__Attività richieste__
a) Stabilisci se ciascuna affermazione concorda con il racconto sull'album dei Sigur Rós, rispondendo sì o no e riportando tra virgolette le parole del racconto che lo decidono. (i) Chi racconta ascoltò il disco prima di comprarlo. (ii) "Untitled 4" compare nelle scene finali del film "Vanilla Sky". (iii) "Untitled 8" è la traccia più lunga.
b) Prosegui il racconto sull'album dei Sigur Rós partendo dopo l'ultima frase riportata.

====== Testo di studio ======

Un giorno rientravo dall'università, e come ero solito fare avevo lasciato la macchina dall'altro lato del centro, così da godermi una mezz'oretta di passeggiata in città. Ero quasi arrivato al luogo dove avevo parcheggiato, che si trovava vicino a casa di un mio caro amico, un mio ex compagno di classe che continuavo a frequentare anche dopo la fine della scuola, le cuffie nelle orecchie, e non ricordo quale musica a accompagnare i miei passi. Suona il cellulare, è un sms proprio di questo mio amico, che mi dice: “ascoltati i Sigur Rós, li sto ascoltando proprio adesso, secondo me potrebbero piacerti!
Presa la macchina tornai velocemente verso il centro, e posteggiata momentaneamente l'auto feci un salto nell'allora mio negozio di dischi preferito, alla ricerca di qualcosa del gruppo suggeritomi. Mi fidavo del mio amico, al punto tale che non ascoltai nemmeno ciò che stavo per prendere, ma lo acquistai così, a scatola chiusa. Quello che mi trovai tra le mani mi sorprese e non poco, e fu l'inizio di un vero e proprio viaggio, che puntualmente si ripete ogni qualvolta che mi dedico all'ascolto di questo album. Un artwork minimale, con due parentesi sospese in un nulla profondamente bianco, e un booklet che sembrava essere composto da carta velina, con dentro pochi disegni appena accennati, e nient'altro. Una volta messomi all'ascolto del disco, quello che provai ben può essere descritto da queste righe che buttai giù qualche tempo dopo:

“(...) difficile indicare i pezzi più rappresentativi: mai come in questo disco la soggettività (legata al messaggio che ogni traccia comunica all'ascoltatore) vincola anche il giudizio totale. "Untitled 1" è dolce come una carezza fatta da una madre a suo figlio immobile a letto e con la febbre alta, è il bacio tra due persone che si amano e si promettono l'un l'altra per sempre; "Untitled 2" è una passeggiata su una spiaggia invernale in compagnia di persone che non vedevi da tanto e alle quali eri e sarai sempre legato; "Untitled 3" è legata a immagini in bianco e nero che ritraggono un'infanzia nei fatti sbiadita e perduta ma per sempre nella nostra mente; "Untitled 4", riutilizzata in maniera meravigliosa nelle scene finali del film "Vanilla Sky", è il vuoto plastico che si sprigiona nel momento in cui un'anima si diparte dal corpo che la ospitava, e fa il suo ingresso in quelli che in molte rappresentazioni sono i "campi elisi", in altre semplicemente il paradiso, la pace eterna e il sole sempre che ci illumina; "Untitled 5" si ispira forse alle profondità marine, dove ogni suono è ovattato e dilatato all'inverosimile, e dove la vita come la conosciamo noi probabilmente ha significati diversi, addirittura magari non esiste; "Untitled 6", un maestoso e onirico requiem, ricordo di qualcuno che non c'è più se non nei nostri cuori, il cui ricordo scatena emozioni così forti da creare una tensione emotiva sfogabile solo con un pianto liberatorio; "Untitled 7" è l'urlo sofferente di un cuore straziato dal dolore, per una separazione che può essere fisica o mentale; la portentosa "Untitled 8", la più lunga, con il suo finale esplosivo dalle ritmiche tribali oniriche e misteriose, un maelstrom che ci inghiotte e ci travolge lasciandoci estasiati seppur con il cuore lacerato e il fiato spezzato.

====== Dati mostrati ======

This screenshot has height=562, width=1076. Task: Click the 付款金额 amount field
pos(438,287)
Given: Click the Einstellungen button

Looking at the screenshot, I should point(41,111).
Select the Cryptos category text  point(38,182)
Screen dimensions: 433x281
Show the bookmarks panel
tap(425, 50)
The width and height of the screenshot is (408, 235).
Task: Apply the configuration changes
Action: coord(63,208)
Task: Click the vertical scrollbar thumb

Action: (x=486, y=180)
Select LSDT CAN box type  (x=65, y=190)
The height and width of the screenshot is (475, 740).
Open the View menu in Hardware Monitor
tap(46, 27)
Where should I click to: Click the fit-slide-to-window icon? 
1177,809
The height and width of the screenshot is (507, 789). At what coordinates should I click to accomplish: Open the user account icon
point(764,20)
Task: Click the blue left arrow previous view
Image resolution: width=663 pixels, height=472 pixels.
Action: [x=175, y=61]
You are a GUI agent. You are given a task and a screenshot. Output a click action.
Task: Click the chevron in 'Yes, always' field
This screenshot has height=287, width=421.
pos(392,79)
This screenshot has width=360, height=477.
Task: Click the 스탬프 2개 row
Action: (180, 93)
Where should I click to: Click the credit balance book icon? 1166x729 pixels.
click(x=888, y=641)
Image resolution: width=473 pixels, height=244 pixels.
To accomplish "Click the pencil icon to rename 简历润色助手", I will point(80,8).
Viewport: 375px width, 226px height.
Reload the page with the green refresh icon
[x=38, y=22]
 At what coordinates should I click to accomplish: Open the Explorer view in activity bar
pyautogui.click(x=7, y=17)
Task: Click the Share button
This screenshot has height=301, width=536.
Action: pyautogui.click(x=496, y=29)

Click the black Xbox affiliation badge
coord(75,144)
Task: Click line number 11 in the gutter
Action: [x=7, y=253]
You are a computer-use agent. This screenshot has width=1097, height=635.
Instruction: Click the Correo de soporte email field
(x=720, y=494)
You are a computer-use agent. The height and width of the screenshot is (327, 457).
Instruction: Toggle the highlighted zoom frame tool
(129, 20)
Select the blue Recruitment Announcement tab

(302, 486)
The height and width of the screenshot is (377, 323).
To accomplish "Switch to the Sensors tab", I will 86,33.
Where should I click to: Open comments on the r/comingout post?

======

__Risultati per attività__
a)
(i) No: «non ascoltai nemmeno ciò che stavo per prendere, ma lo acquistai così, a scatola chiusa».
(ii) Sì: «riutilizzata in maniera meravigliosa nelle scene finali del film "Vanilla Sky"».
(iii) Sì: «la portentosa "Untitled 8", la più lunga».

b)
A distanza di ormai dieci anni, e con tante cose che sono cambiate, questo disco ha per me sempre gli stessi valori. Ma questo scritto non vuole esserne (solo) un tributo: queste righe vogliono ricordare la persona che mi consigliò, per prima, l'album, che mi fece scoprire questa band. Questa persona c'è ancora, solo che, per una “malattia” che non riesco (e non riusciamo, amici compresi) a capire, se ne sta chiusa in casa, in un volontario isolamento dal mondo. Queste parole forse non gli arriveranno mai, ma mi fa stare meglio il pensare che, dopo tutti questi anni, finalmente sono riuscito a ringraziarlo per il dono che mi ha fatto.